With every good comes bad and with every bad comes good…
I have to agree with Swapnil… Focus and action on what you want. The journey i’ve been on was not the ‘linear’ path I thought it would be, but everything is working so well in my favour because of focus, grit, and pure determination.
Be Positive and remain focused on your goal
Not to be with a cheater or with someone who lies to you
I have to learn and know myself better! So that i can improve my life and also giving something to the society.
Technically: Dojo toolkit, Slim microframework, RESTful API, Qlikview BI Tools (and still ongoing – updates, updates, and updates)… And the greatest lesson is: New life – marriage life… Time management is essential, so does relationship management (keep both aspects in harmony – not only with husband/wife, but with friends and families too)
Thanks for sharing, everyone! I learn from your answers.
I wish you a great 2015!
2014 was a trying year for me but through it all I learnt that what doesn’t kill you make you stronger. I am now more excited about 2015 as this year is my year to flourish and thrive again.
I’ve learnt a lot through taking a big break from office life. It’s given time for focusing on tasks like reroofing my summer house. I think I started to understand the idea of being in the moment and getting into a Zen likfe focus as I nailed each each tile downn.
I’ve been thinking about the past year and the one to come, along with lots of people I would assume. It was not a new lesson but I was reminded that sometimes we have to move forward on new actions or challenges even if the fear threatens to overwhelm us. I closed my private practice at the end of the year and it was excruciatingly difficult in many ways and I’d feel fear rising up but I persevered and now I feel like a bird that was released from a cage. I’m soaring.

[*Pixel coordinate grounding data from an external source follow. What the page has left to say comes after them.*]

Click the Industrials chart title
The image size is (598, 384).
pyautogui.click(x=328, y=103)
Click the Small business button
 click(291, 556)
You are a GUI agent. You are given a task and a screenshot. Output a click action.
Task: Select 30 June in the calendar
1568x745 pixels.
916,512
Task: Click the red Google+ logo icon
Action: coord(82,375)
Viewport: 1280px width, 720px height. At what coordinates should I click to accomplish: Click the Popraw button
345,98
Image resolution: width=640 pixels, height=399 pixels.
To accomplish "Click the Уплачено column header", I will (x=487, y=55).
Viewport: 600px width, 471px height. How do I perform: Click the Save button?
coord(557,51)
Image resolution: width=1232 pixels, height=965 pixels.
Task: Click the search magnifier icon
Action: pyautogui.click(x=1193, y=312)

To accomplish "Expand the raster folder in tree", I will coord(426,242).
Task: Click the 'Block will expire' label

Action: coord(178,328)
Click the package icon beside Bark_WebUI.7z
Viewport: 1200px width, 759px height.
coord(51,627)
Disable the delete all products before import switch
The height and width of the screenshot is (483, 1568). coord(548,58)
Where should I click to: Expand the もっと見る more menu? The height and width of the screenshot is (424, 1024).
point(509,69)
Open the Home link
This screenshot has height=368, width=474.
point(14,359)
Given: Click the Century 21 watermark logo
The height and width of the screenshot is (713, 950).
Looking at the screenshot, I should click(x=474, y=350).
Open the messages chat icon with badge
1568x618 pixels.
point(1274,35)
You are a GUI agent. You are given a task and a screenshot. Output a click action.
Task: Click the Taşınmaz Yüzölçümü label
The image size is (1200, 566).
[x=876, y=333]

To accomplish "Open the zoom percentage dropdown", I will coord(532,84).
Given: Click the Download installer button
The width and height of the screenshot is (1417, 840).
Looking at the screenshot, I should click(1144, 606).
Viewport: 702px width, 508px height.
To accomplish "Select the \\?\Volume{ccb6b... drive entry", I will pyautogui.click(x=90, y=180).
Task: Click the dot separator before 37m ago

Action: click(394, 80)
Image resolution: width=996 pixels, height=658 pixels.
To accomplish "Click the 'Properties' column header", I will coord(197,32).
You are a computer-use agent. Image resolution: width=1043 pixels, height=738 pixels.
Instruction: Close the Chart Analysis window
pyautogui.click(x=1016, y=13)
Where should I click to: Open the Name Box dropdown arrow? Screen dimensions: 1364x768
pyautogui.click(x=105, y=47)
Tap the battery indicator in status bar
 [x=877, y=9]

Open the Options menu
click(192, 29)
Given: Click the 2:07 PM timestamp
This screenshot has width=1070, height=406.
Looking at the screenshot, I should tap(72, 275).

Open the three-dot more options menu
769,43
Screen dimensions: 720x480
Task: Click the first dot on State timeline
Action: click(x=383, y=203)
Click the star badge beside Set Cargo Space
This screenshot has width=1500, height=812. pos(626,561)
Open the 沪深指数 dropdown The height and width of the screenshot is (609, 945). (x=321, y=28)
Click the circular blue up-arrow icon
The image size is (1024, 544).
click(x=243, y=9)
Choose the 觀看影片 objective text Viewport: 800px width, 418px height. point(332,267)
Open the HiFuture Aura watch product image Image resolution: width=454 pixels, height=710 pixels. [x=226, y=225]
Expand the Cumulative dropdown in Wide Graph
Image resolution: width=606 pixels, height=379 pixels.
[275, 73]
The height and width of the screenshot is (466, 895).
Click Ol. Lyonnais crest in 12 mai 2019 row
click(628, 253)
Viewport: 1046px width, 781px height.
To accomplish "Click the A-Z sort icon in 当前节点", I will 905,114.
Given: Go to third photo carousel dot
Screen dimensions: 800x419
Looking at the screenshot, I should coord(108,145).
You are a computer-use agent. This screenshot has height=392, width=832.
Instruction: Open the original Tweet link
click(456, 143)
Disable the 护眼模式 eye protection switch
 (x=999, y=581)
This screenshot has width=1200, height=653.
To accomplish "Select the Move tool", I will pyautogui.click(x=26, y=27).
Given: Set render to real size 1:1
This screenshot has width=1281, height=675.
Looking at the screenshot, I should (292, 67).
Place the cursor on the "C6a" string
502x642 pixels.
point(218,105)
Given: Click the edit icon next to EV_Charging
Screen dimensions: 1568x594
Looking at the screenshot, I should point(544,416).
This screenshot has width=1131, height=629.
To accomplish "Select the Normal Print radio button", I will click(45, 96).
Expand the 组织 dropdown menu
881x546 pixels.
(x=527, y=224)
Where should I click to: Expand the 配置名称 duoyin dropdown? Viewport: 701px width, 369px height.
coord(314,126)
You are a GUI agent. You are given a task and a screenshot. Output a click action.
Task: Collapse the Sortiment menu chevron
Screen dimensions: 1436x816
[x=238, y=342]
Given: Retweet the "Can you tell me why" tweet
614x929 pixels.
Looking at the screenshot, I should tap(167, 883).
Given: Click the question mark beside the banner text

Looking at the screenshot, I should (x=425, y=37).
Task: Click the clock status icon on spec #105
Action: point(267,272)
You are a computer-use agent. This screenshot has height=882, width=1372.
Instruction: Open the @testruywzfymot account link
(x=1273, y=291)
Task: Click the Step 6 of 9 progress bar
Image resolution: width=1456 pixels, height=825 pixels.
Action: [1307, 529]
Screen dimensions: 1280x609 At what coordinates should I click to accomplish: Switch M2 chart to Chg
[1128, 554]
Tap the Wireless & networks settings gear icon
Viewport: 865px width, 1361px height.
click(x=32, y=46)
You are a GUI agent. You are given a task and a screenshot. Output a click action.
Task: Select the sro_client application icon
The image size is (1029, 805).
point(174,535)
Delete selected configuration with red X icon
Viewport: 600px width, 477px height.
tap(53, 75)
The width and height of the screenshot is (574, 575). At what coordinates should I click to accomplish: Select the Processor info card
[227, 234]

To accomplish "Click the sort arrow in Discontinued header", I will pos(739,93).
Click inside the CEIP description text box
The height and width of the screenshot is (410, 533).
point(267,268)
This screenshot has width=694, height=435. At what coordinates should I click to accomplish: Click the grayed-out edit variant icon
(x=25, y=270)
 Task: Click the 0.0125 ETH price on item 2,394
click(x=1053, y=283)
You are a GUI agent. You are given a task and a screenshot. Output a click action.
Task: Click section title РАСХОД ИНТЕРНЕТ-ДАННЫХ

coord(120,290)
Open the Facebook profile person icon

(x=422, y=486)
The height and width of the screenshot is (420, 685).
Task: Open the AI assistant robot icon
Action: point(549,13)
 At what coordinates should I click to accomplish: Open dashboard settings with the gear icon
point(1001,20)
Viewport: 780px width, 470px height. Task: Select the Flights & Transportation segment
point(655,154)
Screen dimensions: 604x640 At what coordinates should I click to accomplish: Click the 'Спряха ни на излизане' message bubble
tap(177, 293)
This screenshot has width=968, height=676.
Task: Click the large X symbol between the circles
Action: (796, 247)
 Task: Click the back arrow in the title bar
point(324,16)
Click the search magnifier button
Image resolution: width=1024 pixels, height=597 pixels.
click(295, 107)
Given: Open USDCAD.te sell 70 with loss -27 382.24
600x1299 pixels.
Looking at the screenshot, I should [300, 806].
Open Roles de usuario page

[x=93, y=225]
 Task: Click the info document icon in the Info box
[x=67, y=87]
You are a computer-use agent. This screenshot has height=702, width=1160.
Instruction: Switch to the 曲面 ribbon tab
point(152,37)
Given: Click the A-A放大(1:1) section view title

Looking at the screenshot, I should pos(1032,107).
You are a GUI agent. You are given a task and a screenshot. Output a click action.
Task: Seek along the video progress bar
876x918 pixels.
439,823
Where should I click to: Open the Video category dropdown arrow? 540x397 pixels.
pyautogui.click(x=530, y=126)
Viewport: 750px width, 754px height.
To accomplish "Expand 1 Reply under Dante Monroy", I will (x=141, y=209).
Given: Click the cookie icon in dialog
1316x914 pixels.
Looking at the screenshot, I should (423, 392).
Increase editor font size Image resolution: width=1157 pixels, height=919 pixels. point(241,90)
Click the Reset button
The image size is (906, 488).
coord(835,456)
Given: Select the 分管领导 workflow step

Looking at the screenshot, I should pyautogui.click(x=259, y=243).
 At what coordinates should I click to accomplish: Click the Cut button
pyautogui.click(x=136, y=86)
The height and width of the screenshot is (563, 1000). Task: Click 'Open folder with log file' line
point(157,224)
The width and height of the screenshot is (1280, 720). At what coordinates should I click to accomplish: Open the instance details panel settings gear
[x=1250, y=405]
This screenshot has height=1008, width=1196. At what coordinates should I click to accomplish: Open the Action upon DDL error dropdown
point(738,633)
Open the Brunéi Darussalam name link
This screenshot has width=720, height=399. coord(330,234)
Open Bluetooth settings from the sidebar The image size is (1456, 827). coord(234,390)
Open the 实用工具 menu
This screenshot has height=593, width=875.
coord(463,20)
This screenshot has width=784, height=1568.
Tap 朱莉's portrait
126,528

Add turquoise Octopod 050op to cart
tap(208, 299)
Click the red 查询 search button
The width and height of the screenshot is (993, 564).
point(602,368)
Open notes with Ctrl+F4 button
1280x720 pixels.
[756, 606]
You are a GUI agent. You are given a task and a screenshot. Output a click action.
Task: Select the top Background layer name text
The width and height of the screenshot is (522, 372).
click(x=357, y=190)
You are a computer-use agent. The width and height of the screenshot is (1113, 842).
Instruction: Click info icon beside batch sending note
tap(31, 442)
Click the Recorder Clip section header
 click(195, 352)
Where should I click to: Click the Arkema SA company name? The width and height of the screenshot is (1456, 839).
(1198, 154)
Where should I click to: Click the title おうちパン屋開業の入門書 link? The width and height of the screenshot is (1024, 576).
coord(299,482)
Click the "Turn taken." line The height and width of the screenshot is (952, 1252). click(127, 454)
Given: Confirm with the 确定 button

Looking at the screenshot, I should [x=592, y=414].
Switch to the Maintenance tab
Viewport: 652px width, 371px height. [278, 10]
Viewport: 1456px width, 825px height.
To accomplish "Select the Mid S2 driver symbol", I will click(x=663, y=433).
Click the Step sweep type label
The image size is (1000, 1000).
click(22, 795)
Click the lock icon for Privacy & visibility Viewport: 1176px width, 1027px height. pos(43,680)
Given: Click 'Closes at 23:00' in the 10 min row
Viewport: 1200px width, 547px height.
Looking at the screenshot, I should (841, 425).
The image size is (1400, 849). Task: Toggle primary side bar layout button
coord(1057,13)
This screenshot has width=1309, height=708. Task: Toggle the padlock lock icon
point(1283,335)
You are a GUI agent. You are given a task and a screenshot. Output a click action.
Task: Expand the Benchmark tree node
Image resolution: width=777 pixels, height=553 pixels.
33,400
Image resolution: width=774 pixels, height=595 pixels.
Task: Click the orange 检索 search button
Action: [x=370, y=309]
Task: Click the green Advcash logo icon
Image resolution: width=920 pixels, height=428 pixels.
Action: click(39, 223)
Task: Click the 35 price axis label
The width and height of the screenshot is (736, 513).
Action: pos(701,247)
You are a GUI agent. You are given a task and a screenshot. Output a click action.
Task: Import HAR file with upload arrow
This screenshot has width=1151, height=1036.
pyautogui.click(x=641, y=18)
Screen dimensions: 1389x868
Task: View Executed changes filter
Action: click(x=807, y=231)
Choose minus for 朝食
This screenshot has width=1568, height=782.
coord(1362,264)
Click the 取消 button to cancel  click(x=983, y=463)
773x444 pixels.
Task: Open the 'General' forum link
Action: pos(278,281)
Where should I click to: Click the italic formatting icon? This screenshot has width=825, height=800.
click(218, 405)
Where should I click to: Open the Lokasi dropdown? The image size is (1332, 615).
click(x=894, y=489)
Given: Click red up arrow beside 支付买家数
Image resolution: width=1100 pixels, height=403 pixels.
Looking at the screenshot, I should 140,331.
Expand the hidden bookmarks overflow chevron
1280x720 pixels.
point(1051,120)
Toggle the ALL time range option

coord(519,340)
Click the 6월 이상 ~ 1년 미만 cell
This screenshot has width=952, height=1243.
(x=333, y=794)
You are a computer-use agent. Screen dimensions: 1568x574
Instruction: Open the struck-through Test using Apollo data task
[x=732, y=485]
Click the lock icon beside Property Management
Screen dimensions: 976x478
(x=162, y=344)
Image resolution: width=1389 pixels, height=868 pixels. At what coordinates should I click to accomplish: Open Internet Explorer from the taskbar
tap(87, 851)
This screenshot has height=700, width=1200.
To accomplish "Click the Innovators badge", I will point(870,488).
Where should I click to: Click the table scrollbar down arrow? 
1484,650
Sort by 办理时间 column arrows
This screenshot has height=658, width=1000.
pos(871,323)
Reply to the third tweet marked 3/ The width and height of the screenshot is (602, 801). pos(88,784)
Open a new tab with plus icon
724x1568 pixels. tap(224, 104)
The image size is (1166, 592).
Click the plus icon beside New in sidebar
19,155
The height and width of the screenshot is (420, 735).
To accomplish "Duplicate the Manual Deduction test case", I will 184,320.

I’ve learned that my lifelong battle with procrastination was all a waste of time, and that procrastination should be used as a visceral check to let you know what NOT to spend your time doing, and do something completely different. Once I stopped fighting, stopped buying books that promised to cure me in 30 days, or 7 minutes or whatever, and I decided to build my business doing what I genuinely enjoyed, things got super easy.
I’m now writing my 4th book on Kindle format, am building a business and helping others with theirs, eating well, training again, it’s all good.
I focus on micro decisions and choices rathet than long term lofty goals.
I’ve learned a lot, but it took me 46 years to get there.
I’ve learned to keep it simple, and that the best things in life don’t cost anything at all but are the ones most priceless. I learned that by becoming a minimalist that my things don’t own me, and I’ve found more personal freedom by getting rid of everything I thought I had to have to feel fulfilled. I learned that I can do anything I set my mind to, and the only limiter is myself.